• [Problem]
Beginning with the line containing "This screenshot has width=839, height=453." and ending at the last line of the records, transcribe each line exactly. Do not include pictures.

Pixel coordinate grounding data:
+-------+

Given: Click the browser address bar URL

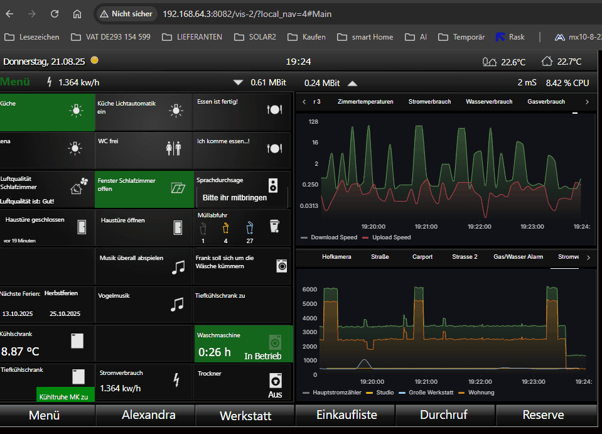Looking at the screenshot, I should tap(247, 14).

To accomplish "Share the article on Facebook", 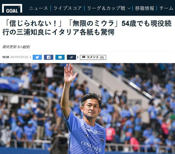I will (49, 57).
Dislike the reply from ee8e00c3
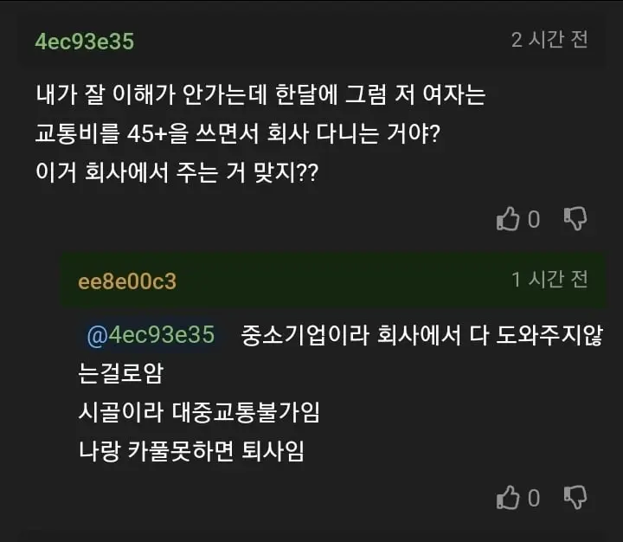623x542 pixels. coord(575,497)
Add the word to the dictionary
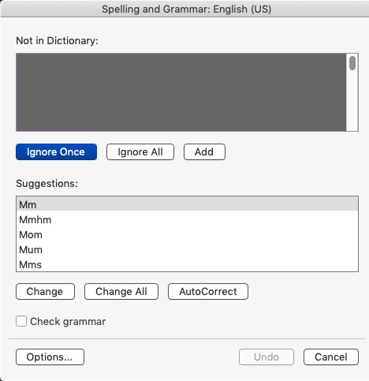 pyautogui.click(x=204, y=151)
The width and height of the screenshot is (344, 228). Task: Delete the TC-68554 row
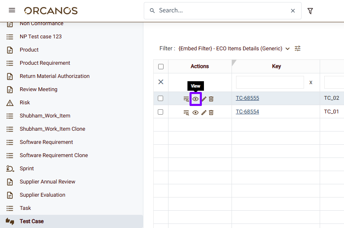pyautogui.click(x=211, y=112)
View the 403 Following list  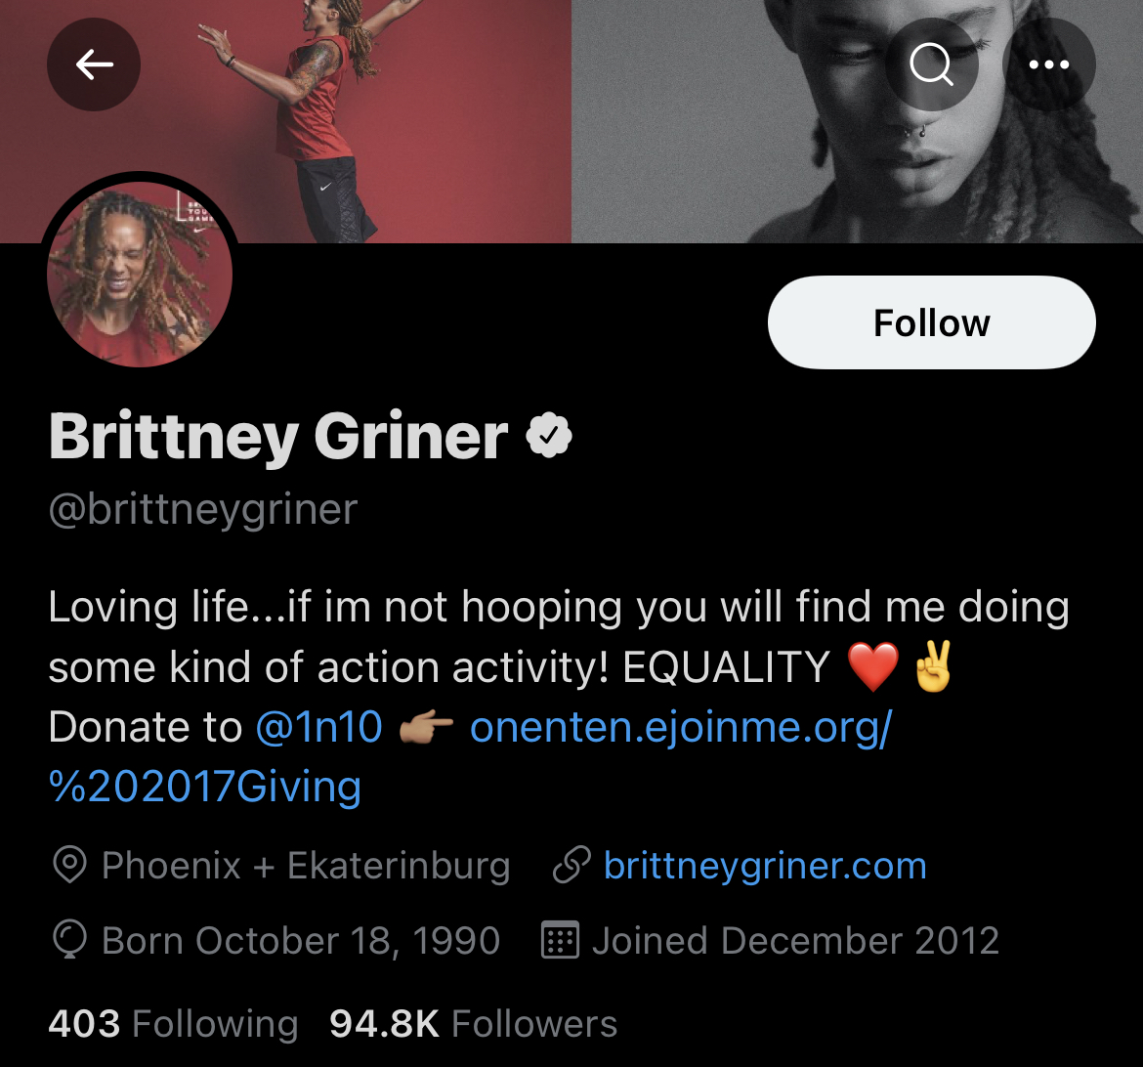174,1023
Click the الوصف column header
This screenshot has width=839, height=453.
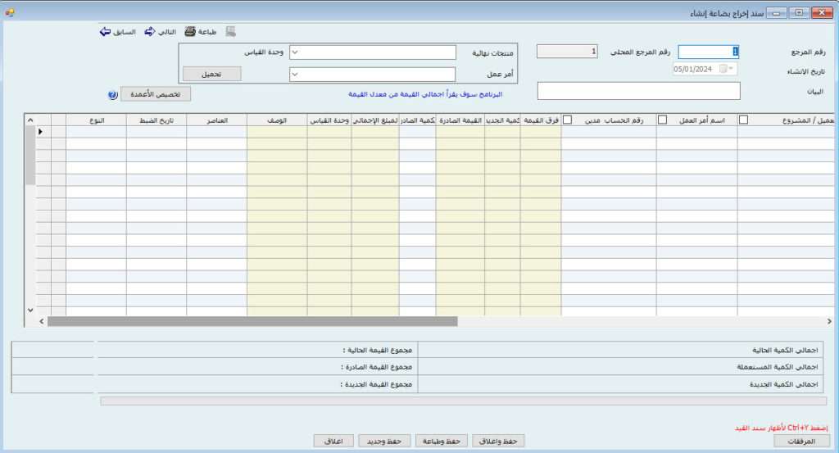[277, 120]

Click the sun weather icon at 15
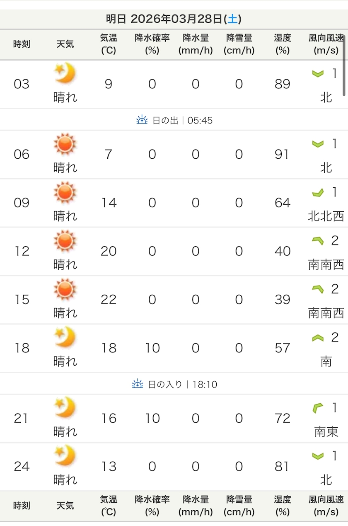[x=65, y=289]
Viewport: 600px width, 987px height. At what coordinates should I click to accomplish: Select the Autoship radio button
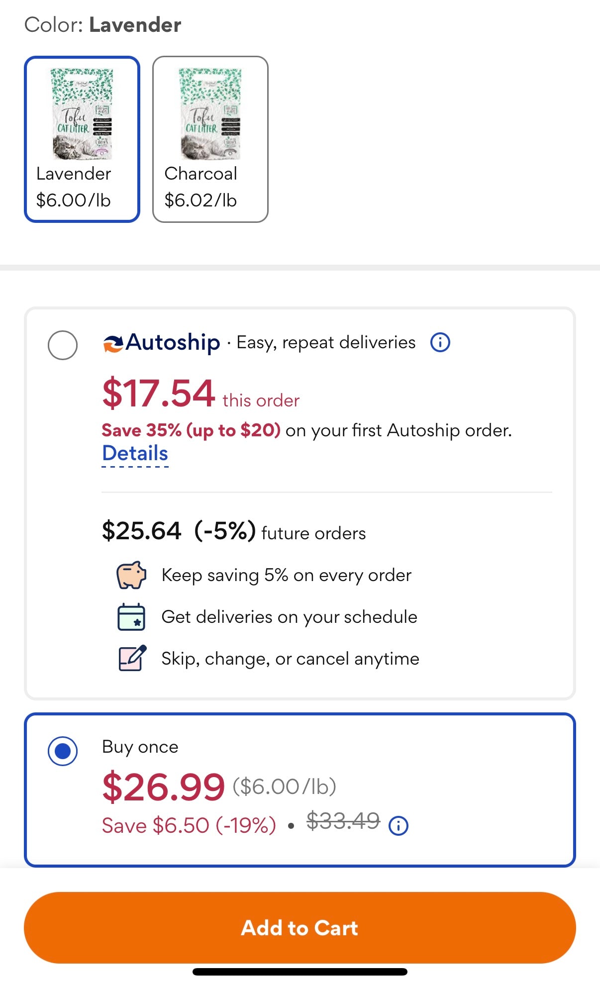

+-------+

• [Answer to this problem]
This screenshot has width=839, height=453.
[277, 120]

Click the sun weather icon at 15
[x=65, y=289]
Viewport: 600px width, 987px height. At what coordinates should I click to accomplish: Select the Autoship radio button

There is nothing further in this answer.